After communication, search is the most visible and important aspect of the Internet. The first major sites were search engines; although they have evolved into portals, search remains fundamental to the vision, purpose, and performance of the network. The Internet’s technical (and social) elegance is its anarchy and freedom of information sharing; everyone can add information and express his or her views. Search is the way even the most casual user confronts this chaos and tries to make sense of the billion documents online today and the trillion that are on the way. Thus, instead of trying to organize information—essentially hopeless for humans at such vast scales—all of us manage to use technology to find information, despite its lack of universal organization.
Search is also one of the aspects of the Internet that makes it fundamentally different from previous media; interactivity is the other obvious one. Consider the difference between a mail-order catalog and an e-commerce site. I use the catalog by scanning every page and folding the corners of the pages with the items I might buy; on the Web site, I use search. Both types of exploration can be serendipitous as well, helping find things I didn’t know I wanted, but search provides a level of productivity traditional media can’t match. In fact, there is a plausible argument that search capabilities in the broadest sense have led to increased overall productivity by millions of workers, and thus to our recent global economic expansion. Anecdotal examples include FedEx tracking numbers, procurement systems, and intranets. Today, I can find and learn things in seconds that I would not have attempted to find five years ago.
In looking at the future of search, I focus on four areas that will affect our lives in the coming decades: integration of textual search and database technologies; distributed repositories; context; and integration with the physical world.
Information retrieval vs. databases. Today’s search technology, which derives from research in information retrieval and statistics, primarily involves the ranking of documents by relevance. Many factors determine relevance, but this fundamentally fuzzy game is essentially always the same: statistically combine different facets of relevance information into one number that effectively predicts the relevance of the document to the query.
Databases focus on manipulation of sets; primary operations are joining, sorting, and pruning. Although a search engine can be built using database technology, it is difficult to do well. The main problem is that databases are not good at fuzzy unstructured things, as they are designed for very structured data, such as bank accounts and employee records. Still, most of the interesting data in the world is in databases.

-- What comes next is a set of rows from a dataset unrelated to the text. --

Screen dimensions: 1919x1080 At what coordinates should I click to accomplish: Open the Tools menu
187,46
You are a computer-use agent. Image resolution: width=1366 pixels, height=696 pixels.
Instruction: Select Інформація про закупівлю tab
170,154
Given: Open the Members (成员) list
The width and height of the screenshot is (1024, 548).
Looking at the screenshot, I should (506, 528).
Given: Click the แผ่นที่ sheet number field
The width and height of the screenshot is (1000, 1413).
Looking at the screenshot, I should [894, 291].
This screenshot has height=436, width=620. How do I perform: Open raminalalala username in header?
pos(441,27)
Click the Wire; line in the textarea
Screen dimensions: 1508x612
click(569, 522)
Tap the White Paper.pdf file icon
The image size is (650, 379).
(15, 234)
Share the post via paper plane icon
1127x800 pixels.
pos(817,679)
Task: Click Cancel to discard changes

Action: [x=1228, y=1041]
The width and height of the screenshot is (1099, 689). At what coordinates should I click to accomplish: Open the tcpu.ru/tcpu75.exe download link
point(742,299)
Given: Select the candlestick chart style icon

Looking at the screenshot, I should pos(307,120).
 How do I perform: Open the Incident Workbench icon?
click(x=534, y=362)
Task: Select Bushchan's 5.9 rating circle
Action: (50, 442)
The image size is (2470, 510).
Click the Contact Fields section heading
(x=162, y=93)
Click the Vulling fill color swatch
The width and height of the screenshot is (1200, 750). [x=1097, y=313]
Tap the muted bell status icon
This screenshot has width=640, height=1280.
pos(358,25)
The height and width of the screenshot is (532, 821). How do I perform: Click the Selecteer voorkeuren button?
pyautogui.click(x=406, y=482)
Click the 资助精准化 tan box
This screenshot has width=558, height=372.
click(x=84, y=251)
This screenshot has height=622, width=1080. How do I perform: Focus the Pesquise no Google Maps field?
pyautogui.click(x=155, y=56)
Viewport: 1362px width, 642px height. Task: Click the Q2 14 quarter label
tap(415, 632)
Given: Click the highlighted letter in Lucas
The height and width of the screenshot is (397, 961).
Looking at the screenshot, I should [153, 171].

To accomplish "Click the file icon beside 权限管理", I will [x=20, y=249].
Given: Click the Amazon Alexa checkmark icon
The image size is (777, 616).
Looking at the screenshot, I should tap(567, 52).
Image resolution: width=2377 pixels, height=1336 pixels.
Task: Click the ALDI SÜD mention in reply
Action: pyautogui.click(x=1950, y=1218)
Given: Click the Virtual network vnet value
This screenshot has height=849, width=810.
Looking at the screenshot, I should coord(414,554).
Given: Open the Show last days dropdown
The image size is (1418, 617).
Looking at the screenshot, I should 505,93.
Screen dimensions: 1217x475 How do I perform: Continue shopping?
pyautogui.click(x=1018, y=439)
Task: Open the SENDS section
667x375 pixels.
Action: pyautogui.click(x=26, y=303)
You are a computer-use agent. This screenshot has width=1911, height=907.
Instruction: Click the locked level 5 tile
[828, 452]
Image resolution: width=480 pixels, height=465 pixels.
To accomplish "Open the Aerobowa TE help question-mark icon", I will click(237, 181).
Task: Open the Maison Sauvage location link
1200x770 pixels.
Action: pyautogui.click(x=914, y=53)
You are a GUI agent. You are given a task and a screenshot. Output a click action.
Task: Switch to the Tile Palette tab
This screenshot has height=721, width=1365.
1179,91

Thus, search must evolve to include this data and, more generally, knowledge of the structure of the data. Researchers must combine the probabilistic techniques of the current generation with the structured queries that make databases so powerful. Creating this combined method will not be easy for a huge set of reasons, the most difficult that the structures vary widely and evolve over time and the lack of agreement on the meaning of even simple terms like "state" and "salary." Many researchers expect the Extensible Markup Language (XML) to solve these issues, even though this metalanguage provides only a common way to describe structure and can’t directly help interpret what the structure means.
Distributed repositories. The current generation of search technology barely deals with distributed sources of information. The basic process is to "crawl" the Web and bring all the data from the remote sources into one centralized database from which the queries are handled. It works, mostly, but only for Web pages, not for the large repositories holding most of the interesting data. At some point in the grand scheme of information access, it is better to move the queries to the data in real time than to move all the data to one place. Examples of moving the queries to the data include "function shipping" in distributed databases, the Federated Facts and Figures site at the University of California, Berkeley (see fff.cs.berkeley.edu), and the search facility for Gnutella (the search facility of the better-known Napster is centralized). However, in practice, getting this approach to work involves solving a number of very difficult issues.
First is the availability and access time of the information. In today’s centralized approach, there is enough control to ensure that all the information is available all the time and that it can be searched in the fraction of a second we have (unreasonably) come to expect. With distributed sources, we cannot ensure that the sources are available or even reachable, and even when they are, we can’t depend on their performance. Moreover, there is no way to hide these issues from the end user. Users of Napster experience this phenomenon during most hoped-for music downloads; it is fundamental to peer-to-peer systems, which are an extreme form of distributed sources.
I would love to have a search engine for my office, for the same reasons—anarchy and entropy—that make search critical for the Internet.
Much more difficult to resolve is the issue of trust. Distributed search requires a level of trust that is in general not worthy of that trust. Today, we see this in spam; sites lie about their content, often prompted by economic incentive to do so (such as the need to drive more traffic). Even if the user trusts a set of distributed databases, there is still the fundamental problem of which ones to include for a given query and the relative importance of their responses.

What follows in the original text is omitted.